Xie Chuanjiao of China Daily wrote the article International laws applied in local IPR cases, read here. Nothing new really, China has this obligation already since April 12, 1986 when it adopted its General Principles of Civil Law .
When China became the 143rd member of the WTO on December 11, 2001, it automatically entered into TRIPs, which is an integral aspect of the WTO agreement. The supremacy of international treaties concluded by or acceded to China which apply to law in civil relations with foreigners is dealt with by article 142 General Principles of Civil Law [1]. It states that where the provisions of TRIPs differ from those in civil laws of the PRC, the provisions of the international treaty shall prevail. Unless it would concern provisions for which China would have made reservations. This is conform Section 2 Vienna Convention on the Law of Treaties [2]. China did not make any such reservation. This means that a foreign plaintiff can cite TRIPs in a lawsuit against a Chinese entity if no domestic legal recourse were available, or if these were in conflict with provisions of TRIPs.

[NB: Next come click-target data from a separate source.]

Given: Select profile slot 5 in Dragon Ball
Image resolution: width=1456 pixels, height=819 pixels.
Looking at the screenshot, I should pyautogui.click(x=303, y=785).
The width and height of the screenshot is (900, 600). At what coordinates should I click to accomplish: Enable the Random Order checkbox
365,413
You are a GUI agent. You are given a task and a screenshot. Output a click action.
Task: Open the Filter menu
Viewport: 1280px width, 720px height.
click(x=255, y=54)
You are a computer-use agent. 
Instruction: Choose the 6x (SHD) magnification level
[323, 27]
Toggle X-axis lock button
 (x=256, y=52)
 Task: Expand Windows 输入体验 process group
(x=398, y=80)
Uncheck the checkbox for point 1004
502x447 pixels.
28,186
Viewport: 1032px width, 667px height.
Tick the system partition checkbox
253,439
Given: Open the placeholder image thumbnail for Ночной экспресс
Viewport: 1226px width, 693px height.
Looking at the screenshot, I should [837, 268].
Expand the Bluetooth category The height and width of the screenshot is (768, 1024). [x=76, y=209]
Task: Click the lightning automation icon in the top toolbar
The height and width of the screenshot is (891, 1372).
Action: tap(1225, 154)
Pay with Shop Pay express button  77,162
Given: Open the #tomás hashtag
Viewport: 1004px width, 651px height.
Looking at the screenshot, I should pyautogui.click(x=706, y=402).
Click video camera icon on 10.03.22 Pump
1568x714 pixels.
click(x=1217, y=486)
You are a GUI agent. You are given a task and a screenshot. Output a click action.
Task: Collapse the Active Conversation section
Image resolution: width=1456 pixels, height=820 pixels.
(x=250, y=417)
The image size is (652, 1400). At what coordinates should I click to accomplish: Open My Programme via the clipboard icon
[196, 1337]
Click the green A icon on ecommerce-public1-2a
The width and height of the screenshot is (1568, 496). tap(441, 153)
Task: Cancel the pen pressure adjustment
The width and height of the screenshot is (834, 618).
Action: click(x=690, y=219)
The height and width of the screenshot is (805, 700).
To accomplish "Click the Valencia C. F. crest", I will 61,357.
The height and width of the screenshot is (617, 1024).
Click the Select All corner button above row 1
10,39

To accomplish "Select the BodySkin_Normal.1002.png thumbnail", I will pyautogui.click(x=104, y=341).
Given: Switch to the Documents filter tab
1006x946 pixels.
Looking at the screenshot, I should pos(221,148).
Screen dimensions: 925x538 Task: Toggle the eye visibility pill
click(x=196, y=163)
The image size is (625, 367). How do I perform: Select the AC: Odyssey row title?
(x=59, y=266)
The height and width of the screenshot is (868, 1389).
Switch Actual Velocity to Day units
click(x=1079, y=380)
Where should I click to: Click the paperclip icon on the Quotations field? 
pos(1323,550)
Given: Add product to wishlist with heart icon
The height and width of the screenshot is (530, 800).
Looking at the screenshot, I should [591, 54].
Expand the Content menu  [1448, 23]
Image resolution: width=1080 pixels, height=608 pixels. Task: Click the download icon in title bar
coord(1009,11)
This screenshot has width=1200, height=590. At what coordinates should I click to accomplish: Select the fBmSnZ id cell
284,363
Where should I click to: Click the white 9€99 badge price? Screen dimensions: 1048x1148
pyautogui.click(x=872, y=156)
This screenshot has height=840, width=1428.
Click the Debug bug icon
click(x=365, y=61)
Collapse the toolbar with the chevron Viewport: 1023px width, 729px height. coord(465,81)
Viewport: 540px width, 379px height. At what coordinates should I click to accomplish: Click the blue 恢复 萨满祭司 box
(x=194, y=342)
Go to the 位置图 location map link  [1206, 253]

[1] Article 142 General Principles of Civil Law: (..) where the provisions of an international treaty which the PRC has concluded or acceded to differ from the civil laws of the PRC, the provisions of the international treaty shall prevail, with the exception of those articles to which the PRC has made a reservation. (..).
[2] Articles 19-23 Vienna Convention on the Law of Treaties
However, in the last part of the article Xie gave some statistics about the period 2002-2006:
- Chinese courts dealt with 931 IPR cases involving overseas parties, or a rise of 50 percent each year, according to Jiang Zhipei, chief justice of the Supreme People’s Court IPR Tribunal.
- Beijing No 1 Intermediate People’s Court alone ruled in favor of overseas parties in 60 percent of the 670 IPR cases.